PROBLEM DESCRIPTION =>
Once the pictures have been set aside, copy every remaining entry exactly.

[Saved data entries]
BEGIN
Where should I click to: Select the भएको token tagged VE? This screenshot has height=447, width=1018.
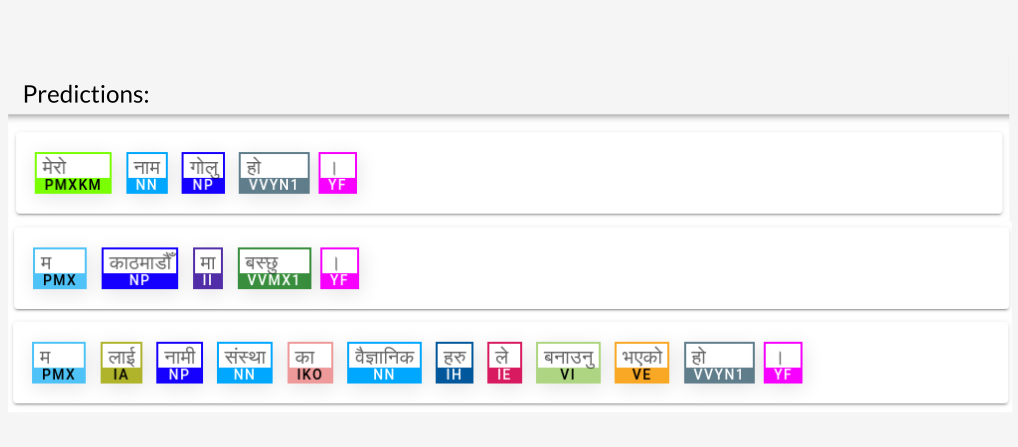pos(642,363)
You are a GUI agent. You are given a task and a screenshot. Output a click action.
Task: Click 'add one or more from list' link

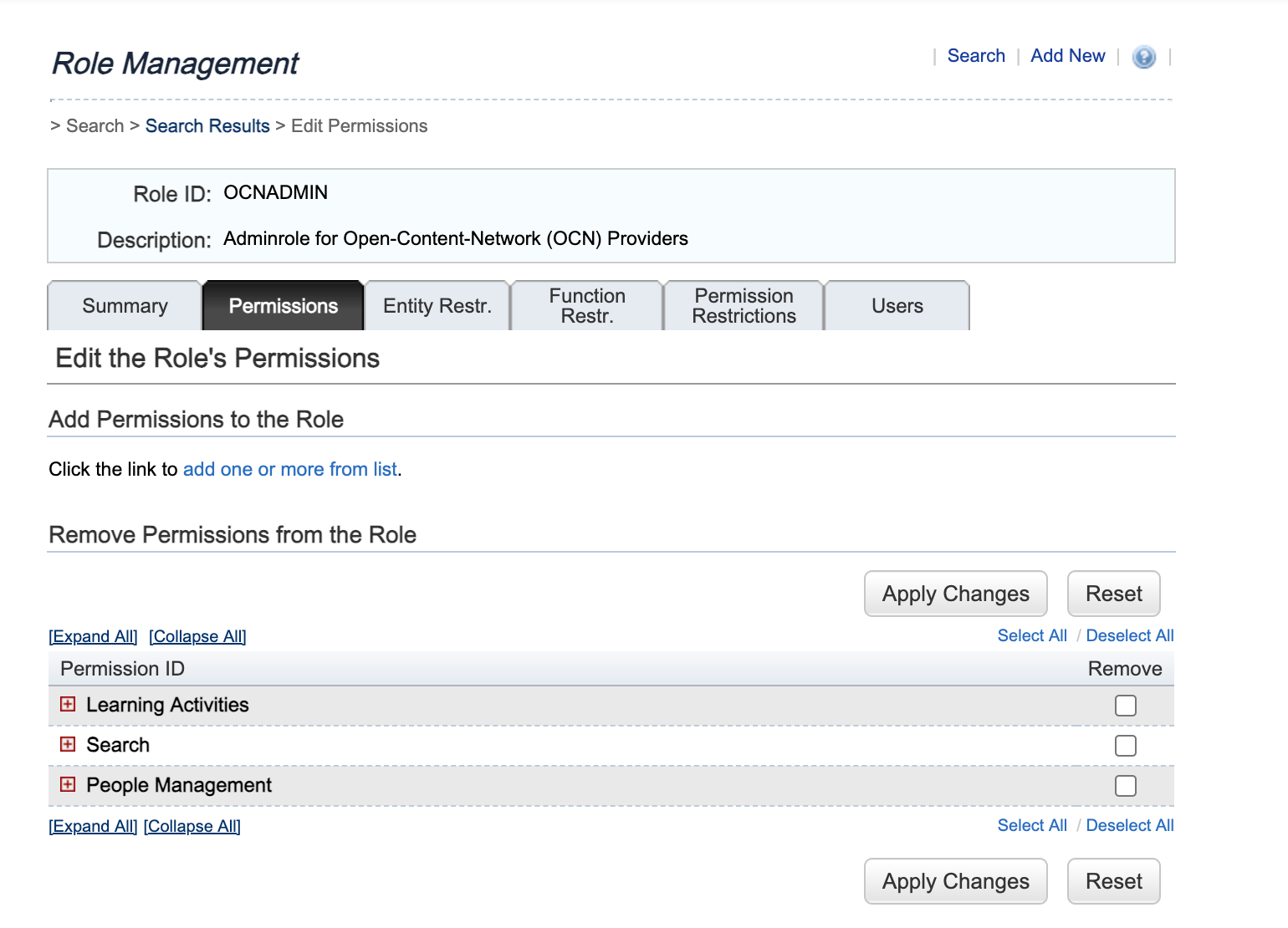pyautogui.click(x=289, y=469)
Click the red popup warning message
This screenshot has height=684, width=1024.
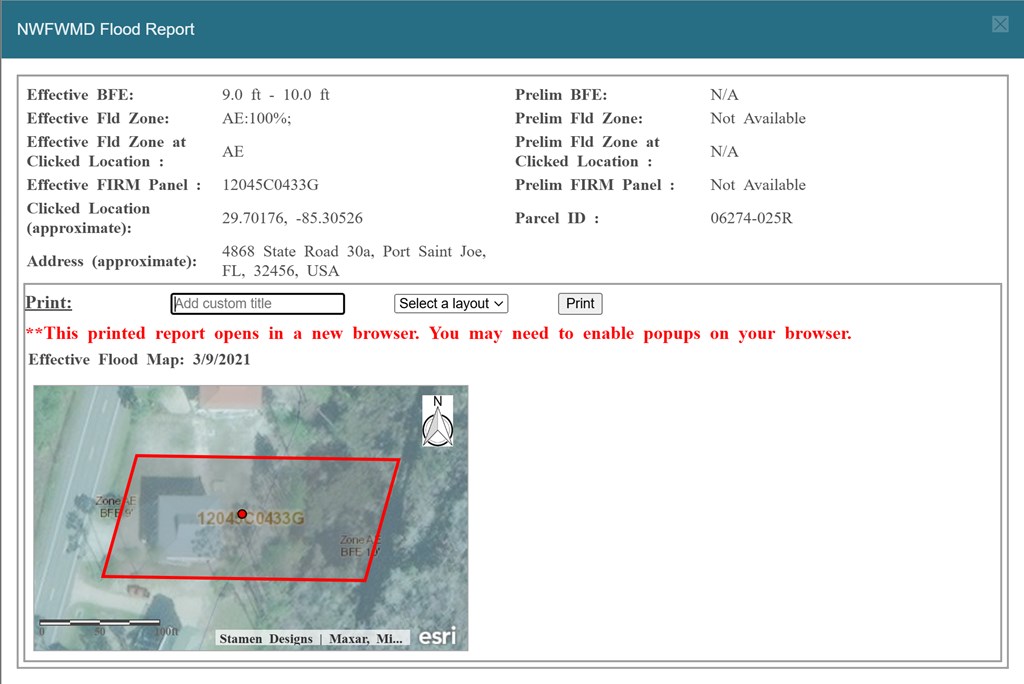point(438,333)
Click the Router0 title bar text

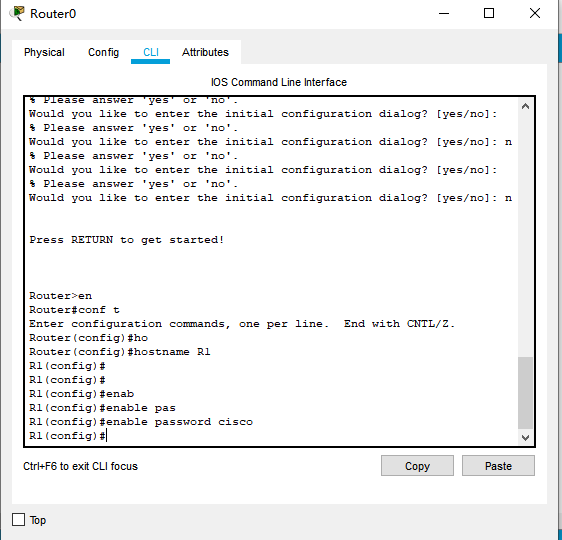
END
EXPECTED ANSWER =>
Where should I click to: Select the भएको token tagged VE? This screenshot has height=447, width=1018.
pos(642,363)
You are a GUI agent. You are given a task and a screenshot. Output a click action.
Task: Click 'add one or more from list' link

pyautogui.click(x=289, y=469)
Click the red popup warning message
This screenshot has height=684, width=1024.
point(438,333)
Click the Router0 title bar text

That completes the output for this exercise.